#### [Description of the task]
Only one span of the listing below should come back. It runs from the line with "Aviso Legal (23, 2548)" through the line with "Gerardo Ortega (21, 212)", and each of its lines must be reproduced exactly.

##########

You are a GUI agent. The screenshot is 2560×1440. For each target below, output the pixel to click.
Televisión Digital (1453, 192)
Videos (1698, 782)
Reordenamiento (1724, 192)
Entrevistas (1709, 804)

##########

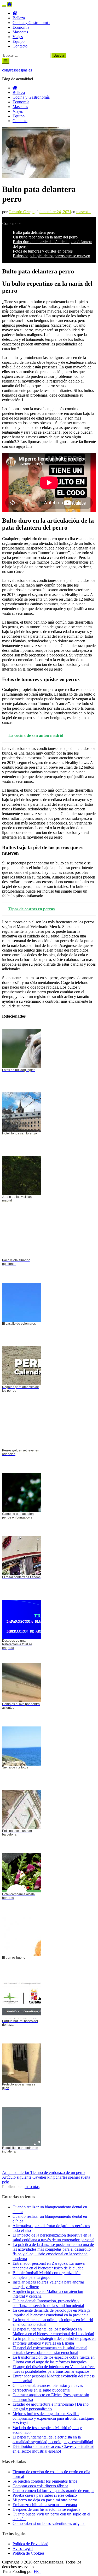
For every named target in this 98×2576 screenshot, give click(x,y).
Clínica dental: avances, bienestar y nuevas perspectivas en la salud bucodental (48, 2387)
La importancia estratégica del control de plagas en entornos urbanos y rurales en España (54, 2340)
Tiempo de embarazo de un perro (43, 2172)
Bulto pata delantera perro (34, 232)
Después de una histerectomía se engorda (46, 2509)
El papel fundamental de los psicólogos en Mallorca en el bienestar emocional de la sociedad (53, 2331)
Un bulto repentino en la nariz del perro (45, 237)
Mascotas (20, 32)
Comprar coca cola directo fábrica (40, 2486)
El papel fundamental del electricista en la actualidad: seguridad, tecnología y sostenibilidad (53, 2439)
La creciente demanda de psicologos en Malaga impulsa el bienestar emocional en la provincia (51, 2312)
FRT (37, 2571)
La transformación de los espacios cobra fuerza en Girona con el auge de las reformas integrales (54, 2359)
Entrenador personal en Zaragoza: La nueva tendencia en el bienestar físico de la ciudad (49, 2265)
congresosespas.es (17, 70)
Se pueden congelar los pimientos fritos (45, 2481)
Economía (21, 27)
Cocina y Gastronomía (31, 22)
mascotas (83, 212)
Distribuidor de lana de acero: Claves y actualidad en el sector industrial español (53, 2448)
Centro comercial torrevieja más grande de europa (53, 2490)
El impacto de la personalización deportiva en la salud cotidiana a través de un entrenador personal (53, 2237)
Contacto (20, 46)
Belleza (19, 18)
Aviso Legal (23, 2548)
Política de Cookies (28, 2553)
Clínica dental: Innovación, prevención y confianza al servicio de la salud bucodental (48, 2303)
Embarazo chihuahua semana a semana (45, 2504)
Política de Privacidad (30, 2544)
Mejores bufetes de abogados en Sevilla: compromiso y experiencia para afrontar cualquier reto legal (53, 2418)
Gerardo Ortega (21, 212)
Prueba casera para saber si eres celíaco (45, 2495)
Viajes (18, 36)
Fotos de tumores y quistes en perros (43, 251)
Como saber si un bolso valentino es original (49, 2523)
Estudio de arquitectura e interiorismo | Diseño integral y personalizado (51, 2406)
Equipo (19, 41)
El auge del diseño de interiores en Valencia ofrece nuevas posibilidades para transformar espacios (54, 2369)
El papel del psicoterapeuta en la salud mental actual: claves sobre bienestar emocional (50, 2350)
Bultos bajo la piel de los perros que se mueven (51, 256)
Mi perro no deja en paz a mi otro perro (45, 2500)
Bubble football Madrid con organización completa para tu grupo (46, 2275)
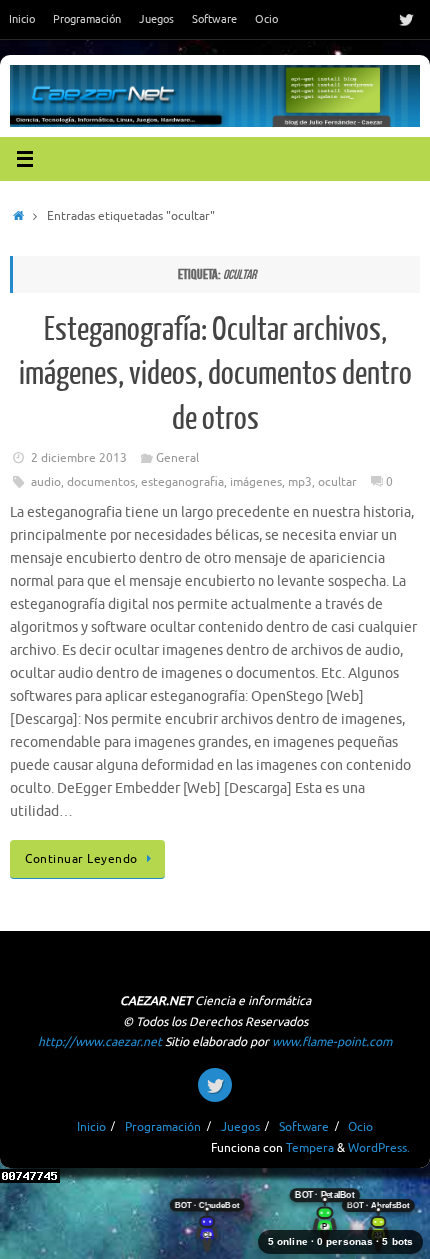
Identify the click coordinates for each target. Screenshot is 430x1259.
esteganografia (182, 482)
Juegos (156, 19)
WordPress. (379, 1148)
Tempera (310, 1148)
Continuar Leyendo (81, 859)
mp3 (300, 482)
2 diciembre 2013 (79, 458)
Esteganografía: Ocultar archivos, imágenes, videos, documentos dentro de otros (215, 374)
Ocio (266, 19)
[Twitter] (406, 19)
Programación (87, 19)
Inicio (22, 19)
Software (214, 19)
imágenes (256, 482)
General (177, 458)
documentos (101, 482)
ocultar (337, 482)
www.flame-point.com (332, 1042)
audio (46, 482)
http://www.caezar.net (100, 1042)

##########

#### [Answer area]
Aviso Legal (23, 2548)
Política de Cookies (28, 2553)
Clínica dental: Innovación, prevención y confianza al servicio de la salud bucodental (48, 2303)
Embarazo chihuahua semana a semana (45, 2504)
Política de Privacidad (30, 2544)
Mejores bufetes de abogados en Sevilla: compromiso y experiencia para afrontar cualquier reto legal (53, 2418)
Gerardo Ortega (21, 212)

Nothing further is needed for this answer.